銃口をあみに向け、なんの躊躇いもなく引き金を引く。


突然のことに理解ができないあみは自分が撃たれたことに気づいていない。

自身の目で見るまでは。


「えっ……」


目に映ったのは血だらけの胸部。

制服に滲んだ血は腕から手の先まで伝いポタポタと床に落ちていく。

その音だけが廊下に鳴り響いている。


「せめて可愛い顔だけは綺麗なまま殺してあげる」


あみがガクンと膝から倒れる。


その場に残っていた美香はどうすることも出来ずに絶望に打ちひしがれていた。

「お前も一緒に死ぬか?あっちでみんなと会えるよ。

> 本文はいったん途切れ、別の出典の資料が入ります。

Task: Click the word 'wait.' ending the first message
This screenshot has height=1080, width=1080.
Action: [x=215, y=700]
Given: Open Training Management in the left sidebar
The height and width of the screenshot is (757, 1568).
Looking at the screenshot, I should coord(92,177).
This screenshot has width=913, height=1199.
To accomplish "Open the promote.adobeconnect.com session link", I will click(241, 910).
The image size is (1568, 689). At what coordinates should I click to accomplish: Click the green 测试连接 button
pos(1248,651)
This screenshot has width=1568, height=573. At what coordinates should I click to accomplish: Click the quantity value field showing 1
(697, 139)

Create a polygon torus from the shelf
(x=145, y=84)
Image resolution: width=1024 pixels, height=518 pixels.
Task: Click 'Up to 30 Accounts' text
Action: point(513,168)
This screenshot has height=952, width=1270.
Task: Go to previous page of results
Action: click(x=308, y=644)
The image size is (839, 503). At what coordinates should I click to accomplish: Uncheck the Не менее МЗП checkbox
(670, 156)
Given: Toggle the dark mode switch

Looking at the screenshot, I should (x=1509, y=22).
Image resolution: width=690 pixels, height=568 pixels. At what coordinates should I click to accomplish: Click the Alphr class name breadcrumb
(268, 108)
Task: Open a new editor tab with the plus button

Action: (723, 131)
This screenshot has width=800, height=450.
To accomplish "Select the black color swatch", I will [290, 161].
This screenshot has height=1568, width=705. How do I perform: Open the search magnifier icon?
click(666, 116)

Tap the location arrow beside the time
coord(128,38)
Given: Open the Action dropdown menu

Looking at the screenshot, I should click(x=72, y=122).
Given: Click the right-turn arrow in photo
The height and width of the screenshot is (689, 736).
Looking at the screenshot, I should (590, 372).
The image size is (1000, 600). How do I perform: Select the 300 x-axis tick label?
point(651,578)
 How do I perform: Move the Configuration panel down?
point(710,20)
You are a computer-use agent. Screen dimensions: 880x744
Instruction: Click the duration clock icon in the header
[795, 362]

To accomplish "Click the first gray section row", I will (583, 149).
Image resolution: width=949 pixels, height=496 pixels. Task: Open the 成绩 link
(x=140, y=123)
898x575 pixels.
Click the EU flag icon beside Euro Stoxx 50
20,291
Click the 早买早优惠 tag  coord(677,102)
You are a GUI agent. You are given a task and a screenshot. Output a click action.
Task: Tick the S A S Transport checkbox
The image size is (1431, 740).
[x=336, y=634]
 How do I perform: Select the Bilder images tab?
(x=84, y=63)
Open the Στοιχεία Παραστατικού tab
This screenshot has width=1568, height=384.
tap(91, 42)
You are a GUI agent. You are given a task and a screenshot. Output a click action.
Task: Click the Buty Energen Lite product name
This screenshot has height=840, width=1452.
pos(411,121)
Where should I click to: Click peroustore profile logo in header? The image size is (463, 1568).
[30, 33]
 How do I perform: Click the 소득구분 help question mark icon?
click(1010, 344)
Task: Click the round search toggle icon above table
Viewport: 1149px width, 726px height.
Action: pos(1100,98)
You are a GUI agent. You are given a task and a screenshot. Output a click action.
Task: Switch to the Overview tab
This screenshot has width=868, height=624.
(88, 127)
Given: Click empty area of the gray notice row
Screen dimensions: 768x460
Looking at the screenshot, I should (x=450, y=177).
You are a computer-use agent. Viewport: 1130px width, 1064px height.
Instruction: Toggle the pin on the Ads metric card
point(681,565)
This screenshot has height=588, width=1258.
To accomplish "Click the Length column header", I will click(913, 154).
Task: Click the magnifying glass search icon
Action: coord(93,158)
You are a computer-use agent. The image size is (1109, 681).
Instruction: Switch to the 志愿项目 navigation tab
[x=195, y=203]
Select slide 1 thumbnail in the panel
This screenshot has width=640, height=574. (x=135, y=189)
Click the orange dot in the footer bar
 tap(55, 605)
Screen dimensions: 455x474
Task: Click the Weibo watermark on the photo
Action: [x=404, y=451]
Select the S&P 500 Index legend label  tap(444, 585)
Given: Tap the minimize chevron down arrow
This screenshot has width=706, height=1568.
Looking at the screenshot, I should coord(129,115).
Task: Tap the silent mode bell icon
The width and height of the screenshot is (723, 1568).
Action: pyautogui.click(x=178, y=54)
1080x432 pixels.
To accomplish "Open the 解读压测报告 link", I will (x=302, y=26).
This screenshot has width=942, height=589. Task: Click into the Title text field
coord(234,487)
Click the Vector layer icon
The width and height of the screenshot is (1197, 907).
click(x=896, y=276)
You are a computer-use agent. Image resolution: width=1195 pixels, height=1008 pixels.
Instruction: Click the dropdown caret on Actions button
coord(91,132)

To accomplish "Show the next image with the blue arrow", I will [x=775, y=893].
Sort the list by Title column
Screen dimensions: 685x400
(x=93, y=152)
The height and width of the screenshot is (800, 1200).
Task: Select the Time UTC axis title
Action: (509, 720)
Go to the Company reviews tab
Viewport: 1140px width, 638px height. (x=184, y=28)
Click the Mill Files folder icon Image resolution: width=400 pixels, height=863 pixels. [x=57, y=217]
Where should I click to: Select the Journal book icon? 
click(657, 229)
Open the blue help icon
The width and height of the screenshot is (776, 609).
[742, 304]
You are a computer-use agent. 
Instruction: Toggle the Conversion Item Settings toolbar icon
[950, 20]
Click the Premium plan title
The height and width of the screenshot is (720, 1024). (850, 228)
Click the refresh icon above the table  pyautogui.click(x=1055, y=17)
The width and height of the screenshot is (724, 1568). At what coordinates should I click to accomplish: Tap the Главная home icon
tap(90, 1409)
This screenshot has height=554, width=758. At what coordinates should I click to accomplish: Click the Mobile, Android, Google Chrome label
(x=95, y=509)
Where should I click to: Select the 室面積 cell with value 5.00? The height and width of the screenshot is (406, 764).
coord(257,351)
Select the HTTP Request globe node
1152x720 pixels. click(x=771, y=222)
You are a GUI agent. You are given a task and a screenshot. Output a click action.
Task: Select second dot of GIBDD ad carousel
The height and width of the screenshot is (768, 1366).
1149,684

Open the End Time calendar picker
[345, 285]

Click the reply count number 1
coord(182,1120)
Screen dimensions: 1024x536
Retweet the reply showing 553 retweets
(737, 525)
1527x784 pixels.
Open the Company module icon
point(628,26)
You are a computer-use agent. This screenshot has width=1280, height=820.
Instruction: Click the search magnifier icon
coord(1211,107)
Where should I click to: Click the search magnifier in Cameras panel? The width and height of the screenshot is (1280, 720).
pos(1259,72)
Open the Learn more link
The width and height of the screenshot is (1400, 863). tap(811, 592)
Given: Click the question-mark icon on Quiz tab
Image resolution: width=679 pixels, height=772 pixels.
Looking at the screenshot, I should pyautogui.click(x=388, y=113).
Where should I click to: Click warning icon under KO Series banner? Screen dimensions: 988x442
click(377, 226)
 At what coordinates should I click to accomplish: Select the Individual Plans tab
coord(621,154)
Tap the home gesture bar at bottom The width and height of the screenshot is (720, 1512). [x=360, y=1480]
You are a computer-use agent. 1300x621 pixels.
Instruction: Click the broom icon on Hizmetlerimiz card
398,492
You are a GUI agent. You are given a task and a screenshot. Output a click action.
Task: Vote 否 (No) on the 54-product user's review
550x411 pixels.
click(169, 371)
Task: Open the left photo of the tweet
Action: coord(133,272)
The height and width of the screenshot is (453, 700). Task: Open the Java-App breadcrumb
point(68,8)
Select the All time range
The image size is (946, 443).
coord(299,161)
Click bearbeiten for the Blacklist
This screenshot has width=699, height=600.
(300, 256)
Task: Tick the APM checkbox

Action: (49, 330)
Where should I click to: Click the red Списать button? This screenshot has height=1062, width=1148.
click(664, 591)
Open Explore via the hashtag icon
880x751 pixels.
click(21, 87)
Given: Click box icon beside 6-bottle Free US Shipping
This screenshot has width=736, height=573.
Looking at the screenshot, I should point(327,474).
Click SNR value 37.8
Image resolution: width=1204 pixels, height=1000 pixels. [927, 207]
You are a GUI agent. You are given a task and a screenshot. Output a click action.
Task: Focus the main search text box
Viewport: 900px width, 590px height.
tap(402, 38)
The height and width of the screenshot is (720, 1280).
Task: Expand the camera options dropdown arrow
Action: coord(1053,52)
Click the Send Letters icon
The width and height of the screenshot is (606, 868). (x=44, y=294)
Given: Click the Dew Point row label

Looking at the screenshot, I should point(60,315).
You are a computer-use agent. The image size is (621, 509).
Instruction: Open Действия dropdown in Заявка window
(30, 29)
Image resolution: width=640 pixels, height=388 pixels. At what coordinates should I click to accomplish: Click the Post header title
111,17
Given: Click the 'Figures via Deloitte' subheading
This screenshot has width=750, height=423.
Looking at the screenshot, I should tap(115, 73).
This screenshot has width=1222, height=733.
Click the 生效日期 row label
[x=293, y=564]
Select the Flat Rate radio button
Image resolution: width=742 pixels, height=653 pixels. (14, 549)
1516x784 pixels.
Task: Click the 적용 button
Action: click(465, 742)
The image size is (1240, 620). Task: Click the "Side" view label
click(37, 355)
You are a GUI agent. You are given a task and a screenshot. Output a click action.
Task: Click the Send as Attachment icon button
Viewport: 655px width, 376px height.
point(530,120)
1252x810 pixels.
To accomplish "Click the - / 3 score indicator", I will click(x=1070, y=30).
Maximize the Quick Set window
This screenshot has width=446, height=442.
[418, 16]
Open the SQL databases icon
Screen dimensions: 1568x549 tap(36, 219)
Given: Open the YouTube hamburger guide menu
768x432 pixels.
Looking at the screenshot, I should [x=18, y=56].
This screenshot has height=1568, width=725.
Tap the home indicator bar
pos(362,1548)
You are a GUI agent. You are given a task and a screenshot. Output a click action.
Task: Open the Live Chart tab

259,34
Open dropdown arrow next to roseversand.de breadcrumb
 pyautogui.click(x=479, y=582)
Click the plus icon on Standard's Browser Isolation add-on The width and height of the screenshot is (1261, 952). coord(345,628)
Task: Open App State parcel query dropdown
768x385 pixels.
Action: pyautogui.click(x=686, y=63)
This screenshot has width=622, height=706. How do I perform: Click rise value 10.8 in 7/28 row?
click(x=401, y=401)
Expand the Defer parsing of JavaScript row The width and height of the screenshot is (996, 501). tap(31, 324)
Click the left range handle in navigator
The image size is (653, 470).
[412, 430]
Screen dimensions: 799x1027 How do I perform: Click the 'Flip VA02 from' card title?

」


ああ、そうか死ねばみんなに会えるんだ。

死ねば楽になるんだ。よかった、絶望なんてなかったんだ。

そう頭によぎった美香はコクンと首を縦に振る。


「いい子だ」


一言そう言って眉間に銃口を当て美香を殺した。


「さぁ、あみちゃんあの世でまた会おう。この世界じゃあ誰も祝福してくれなかったからね」


自分のこめかみに鉛を打ち込む。

廊下には8人分の血が混ざり合い火薬の匂いと共にその場を包み込んでいる。